Le film donne à réfléchir via cette intelligence artificielle sur ce qu’est réellement la notion d’humanité, à savoir si nous sommes uniquement une enveloppe corporelle ou une âme prisonniere d’un corps que nous n’avons pas pu choisir. En donnant à son personnage principal un travail de concepteur de lettres pour des personnes n’arrivant pas à s’exprimer, c’est le thème de cette création qui en ressort. Impossible donc de ne pas faire le parallèle entre la créature créée par l’homme telle Frankenstein et celui d’un Dieu envers ses créatures humaines. Les nombreux degrés de lecture de ce film en font l’un des plus intelligents, fouillés que j’ai pu découvrir depuis trop longtemps au cinéma. Ce film n’est pas qu’un divertissement car il amène à de nombreuses réflexions. Spike Jonze ne cherche pas à satisfaire l’attente cinématographique des spectateurs mais plutôt à les amener à voir le monde sous un autre angle. C’est en cela aussi que son film est une réussite exemplaire.

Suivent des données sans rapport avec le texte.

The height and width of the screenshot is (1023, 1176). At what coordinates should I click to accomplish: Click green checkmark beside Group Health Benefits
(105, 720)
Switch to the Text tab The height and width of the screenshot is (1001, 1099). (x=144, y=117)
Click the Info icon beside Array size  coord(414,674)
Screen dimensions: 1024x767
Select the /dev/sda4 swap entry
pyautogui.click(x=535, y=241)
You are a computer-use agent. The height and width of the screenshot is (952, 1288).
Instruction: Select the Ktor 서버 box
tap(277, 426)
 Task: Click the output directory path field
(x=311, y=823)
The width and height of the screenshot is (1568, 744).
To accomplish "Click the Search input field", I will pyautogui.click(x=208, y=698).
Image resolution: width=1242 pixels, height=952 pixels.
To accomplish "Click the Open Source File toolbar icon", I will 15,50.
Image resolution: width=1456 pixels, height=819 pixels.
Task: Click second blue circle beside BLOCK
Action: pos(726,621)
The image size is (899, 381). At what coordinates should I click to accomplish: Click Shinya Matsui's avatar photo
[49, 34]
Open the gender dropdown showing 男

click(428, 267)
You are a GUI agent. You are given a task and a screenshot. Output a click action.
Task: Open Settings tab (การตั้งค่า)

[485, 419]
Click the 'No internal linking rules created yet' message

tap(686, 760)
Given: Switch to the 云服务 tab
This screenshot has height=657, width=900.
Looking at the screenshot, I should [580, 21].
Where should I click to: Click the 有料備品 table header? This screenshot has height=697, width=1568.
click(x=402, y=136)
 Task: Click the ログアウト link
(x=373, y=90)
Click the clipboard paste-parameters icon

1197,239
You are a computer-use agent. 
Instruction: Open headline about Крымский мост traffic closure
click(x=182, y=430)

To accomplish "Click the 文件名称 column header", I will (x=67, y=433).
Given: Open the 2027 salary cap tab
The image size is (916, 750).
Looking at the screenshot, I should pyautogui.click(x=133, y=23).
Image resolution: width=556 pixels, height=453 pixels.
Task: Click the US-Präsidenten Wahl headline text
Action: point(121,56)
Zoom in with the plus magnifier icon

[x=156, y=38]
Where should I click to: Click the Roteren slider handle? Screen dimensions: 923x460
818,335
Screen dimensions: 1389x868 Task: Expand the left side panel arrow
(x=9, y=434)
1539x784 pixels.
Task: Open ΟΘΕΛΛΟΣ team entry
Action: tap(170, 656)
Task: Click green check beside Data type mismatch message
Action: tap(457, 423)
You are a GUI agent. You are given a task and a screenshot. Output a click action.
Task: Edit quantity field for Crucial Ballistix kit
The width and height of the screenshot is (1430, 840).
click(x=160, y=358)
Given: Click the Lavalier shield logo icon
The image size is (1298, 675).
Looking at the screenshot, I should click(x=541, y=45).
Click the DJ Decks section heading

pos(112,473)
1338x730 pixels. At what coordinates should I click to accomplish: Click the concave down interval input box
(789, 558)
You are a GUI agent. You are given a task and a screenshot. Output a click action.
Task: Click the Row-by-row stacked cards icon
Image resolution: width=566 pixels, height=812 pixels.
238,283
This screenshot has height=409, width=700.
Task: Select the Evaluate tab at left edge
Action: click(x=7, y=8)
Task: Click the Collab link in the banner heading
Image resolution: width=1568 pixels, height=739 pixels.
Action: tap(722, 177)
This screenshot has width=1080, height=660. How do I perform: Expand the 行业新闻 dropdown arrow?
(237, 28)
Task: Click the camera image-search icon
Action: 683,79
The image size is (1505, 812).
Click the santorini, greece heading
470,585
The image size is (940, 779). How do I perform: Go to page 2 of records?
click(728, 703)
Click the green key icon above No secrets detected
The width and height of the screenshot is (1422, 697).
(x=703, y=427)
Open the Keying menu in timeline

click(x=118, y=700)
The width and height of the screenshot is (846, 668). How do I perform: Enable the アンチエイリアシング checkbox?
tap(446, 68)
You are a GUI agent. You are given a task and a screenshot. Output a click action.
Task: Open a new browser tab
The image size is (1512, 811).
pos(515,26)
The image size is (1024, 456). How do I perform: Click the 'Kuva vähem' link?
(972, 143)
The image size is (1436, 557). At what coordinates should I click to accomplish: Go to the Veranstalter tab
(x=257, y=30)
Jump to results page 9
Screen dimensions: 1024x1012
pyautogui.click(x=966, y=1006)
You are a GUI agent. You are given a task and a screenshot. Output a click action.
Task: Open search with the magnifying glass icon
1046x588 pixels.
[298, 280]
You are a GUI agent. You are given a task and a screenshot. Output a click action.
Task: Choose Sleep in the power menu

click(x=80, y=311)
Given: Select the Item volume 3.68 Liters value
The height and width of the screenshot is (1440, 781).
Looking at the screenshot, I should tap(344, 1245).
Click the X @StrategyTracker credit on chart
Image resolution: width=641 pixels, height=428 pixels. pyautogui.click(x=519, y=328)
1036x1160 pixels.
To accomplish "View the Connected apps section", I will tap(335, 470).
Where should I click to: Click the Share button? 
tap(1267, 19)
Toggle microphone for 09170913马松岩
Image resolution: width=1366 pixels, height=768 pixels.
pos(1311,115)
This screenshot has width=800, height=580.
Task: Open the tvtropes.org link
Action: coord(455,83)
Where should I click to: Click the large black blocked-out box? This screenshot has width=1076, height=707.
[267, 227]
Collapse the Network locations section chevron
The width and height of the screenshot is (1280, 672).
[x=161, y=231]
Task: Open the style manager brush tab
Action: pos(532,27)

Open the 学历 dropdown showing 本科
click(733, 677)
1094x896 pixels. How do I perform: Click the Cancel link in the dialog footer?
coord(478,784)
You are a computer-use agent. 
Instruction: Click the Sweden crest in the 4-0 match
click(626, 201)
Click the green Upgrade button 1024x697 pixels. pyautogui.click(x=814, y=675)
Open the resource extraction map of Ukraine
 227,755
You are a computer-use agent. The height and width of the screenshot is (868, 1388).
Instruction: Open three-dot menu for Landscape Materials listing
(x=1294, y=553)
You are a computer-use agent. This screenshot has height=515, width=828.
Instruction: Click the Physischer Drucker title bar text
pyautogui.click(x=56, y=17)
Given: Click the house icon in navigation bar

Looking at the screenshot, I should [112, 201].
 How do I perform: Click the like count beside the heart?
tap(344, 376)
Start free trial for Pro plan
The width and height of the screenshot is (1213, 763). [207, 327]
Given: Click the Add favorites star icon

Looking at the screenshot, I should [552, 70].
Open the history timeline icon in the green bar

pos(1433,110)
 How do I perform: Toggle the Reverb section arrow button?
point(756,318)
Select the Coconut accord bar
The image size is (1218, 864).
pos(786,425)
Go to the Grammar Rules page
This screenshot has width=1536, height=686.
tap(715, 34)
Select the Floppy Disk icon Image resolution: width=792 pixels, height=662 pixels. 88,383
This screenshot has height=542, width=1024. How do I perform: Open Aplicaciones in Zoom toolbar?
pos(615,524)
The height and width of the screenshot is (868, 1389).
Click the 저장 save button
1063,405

Dans un cinéma hollywoodien prisonnier du modèle économique visant la réussite commerciale certaines fois au détriment de l’originalité et de la créativité, Her a tout du film culte d’une génération ayant du mal à communiquer en direct et sans utiliser les moyens modernes de télécommunication (internet, téléphone cellulaire.). Tel l’A.I Samantha, Spike Jonze créé un nouveau cinéma intelligent, sensible et généreux. Il est impossible de ne pas voir dans ce film l’échec d’une génération ayant perdu ses repères moraux. Cette histoire universelle traitant d’un amour impossible est un pur chef d’œuvre aussi bien sur la forme que sur le fond. Il s’en dégage  une euphorisante mélancolie.

Ce film  est-il simplement de la science-fiction ou plutôt de l’anticipation de nos progrès actuel ? Seul notre avenir nous le dira mais en tout cas, Her marque une date et ouvre une nouvelle voie dans le cinéma américain, celle d’un cinéma de science-fiction guère éloigné de notre réalité… Un acte de foi d’un réalisateur surdoué qui nous marquera à jamais…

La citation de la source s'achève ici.